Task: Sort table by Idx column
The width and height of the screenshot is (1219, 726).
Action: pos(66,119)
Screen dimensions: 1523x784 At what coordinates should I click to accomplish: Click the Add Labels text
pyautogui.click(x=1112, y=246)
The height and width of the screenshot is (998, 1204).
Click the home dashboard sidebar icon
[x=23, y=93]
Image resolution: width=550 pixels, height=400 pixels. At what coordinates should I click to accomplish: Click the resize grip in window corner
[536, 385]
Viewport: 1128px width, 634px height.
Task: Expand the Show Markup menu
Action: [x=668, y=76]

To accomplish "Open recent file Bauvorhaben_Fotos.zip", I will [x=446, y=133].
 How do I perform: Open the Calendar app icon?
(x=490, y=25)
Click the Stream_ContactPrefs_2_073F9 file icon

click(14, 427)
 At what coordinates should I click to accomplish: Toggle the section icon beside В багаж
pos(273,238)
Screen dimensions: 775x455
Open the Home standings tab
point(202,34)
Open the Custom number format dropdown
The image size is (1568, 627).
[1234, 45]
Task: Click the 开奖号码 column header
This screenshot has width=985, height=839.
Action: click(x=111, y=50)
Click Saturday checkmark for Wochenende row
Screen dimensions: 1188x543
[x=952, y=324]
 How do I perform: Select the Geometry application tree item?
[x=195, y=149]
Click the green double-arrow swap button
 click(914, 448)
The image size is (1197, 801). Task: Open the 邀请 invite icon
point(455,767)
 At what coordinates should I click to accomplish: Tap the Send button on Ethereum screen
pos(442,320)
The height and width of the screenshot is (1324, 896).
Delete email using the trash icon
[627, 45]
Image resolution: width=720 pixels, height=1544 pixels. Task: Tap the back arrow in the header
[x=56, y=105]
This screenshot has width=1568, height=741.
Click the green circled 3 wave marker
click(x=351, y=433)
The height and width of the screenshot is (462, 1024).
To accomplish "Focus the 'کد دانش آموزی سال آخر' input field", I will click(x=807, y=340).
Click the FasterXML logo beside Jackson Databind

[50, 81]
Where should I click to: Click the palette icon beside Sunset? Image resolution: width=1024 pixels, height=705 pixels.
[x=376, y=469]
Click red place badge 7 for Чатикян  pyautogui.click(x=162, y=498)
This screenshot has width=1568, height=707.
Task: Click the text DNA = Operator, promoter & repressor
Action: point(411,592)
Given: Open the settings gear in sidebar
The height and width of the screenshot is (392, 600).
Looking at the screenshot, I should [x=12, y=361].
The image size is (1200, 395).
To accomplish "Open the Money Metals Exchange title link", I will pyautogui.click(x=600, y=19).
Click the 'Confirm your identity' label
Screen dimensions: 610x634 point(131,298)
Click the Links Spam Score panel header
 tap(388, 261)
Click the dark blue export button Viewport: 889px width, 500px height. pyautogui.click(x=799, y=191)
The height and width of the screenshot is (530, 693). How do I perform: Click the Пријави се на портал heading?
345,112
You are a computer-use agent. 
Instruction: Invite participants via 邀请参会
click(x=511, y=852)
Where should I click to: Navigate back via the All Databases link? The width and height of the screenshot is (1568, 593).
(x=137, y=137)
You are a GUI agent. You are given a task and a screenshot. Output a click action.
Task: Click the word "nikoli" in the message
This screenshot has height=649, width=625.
-------------------------
Copy out all of the listing, exactly as it reads.

**Task solution**
Task: Sort table by Idx column
The width and height of the screenshot is (1219, 726).
Action: pos(66,119)
Screen dimensions: 1523x784 At what coordinates should I click to accomplish: Click the Add Labels text
pyautogui.click(x=1112, y=246)
The height and width of the screenshot is (998, 1204).
Click the home dashboard sidebar icon
[x=23, y=93]
Image resolution: width=550 pixels, height=400 pixels. At what coordinates should I click to accomplish: Click the resize grip in window corner
[536, 385]
Viewport: 1128px width, 634px height.
Task: Expand the Show Markup menu
Action: [x=668, y=76]

To accomplish "Open recent file Bauvorhaben_Fotos.zip", I will [x=446, y=133].
 How do I perform: Open the Calendar app icon?
(x=490, y=25)
Click the Stream_ContactPrefs_2_073F9 file icon

click(14, 427)
 At what coordinates should I click to accomplish: Toggle the section icon beside В багаж
pos(273,238)
Screen dimensions: 775x455
Open the Home standings tab
point(202,34)
Open the Custom number format dropdown
The image size is (1568, 627).
[1234, 45]
Task: Click the 开奖号码 column header
This screenshot has width=985, height=839.
Action: click(x=111, y=50)
Click Saturday checkmark for Wochenende row
Screen dimensions: 1188x543
[x=952, y=324]
 How do I perform: Select the Geometry application tree item?
[x=195, y=149]
Click the green double-arrow swap button
 click(914, 448)
The image size is (1197, 801). Task: Open the 邀请 invite icon
point(455,767)
 At what coordinates should I click to accomplish: Tap the Send button on Ethereum screen
pos(442,320)
The height and width of the screenshot is (1324, 896).
Delete email using the trash icon
[627, 45]
Image resolution: width=720 pixels, height=1544 pixels. Task: Tap the back arrow in the header
[x=56, y=105]
This screenshot has width=1568, height=741.
Click the green circled 3 wave marker
click(x=351, y=433)
The height and width of the screenshot is (462, 1024).
To accomplish "Focus the 'کد دانش آموزی سال آخر' input field", I will click(x=807, y=340).
Click the FasterXML logo beside Jackson Databind

[50, 81]
Where should I click to: Click the palette icon beside Sunset? Image resolution: width=1024 pixels, height=705 pixels.
[x=376, y=469]
Click red place badge 7 for Чатикян  pyautogui.click(x=162, y=498)
This screenshot has width=1568, height=707.
Task: Click the text DNA = Operator, promoter & repressor
Action: point(411,592)
Given: Open the settings gear in sidebar
The height and width of the screenshot is (392, 600).
Looking at the screenshot, I should [x=12, y=361].
The image size is (1200, 395).
To accomplish "Open the Money Metals Exchange title link", I will pyautogui.click(x=600, y=19).
Click the 'Confirm your identity' label
Screen dimensions: 610x634 point(131,298)
Click the Links Spam Score panel header
 tap(388, 261)
Click the dark blue export button Viewport: 889px width, 500px height. pyautogui.click(x=799, y=191)
The height and width of the screenshot is (530, 693). How do I perform: Click the Пријави се на портал heading?
345,112
You are a computer-use agent. 
Instruction: Invite participants via 邀请参会
click(x=511, y=852)
Where should I click to: Navigate back via the All Databases link? The width and height of the screenshot is (1568, 593).
(x=137, y=137)
You are a GUI agent. You are given a task and a screenshot. Output a click action.
Task: Click the word "nikoli" in the message
This screenshot has height=649, width=625.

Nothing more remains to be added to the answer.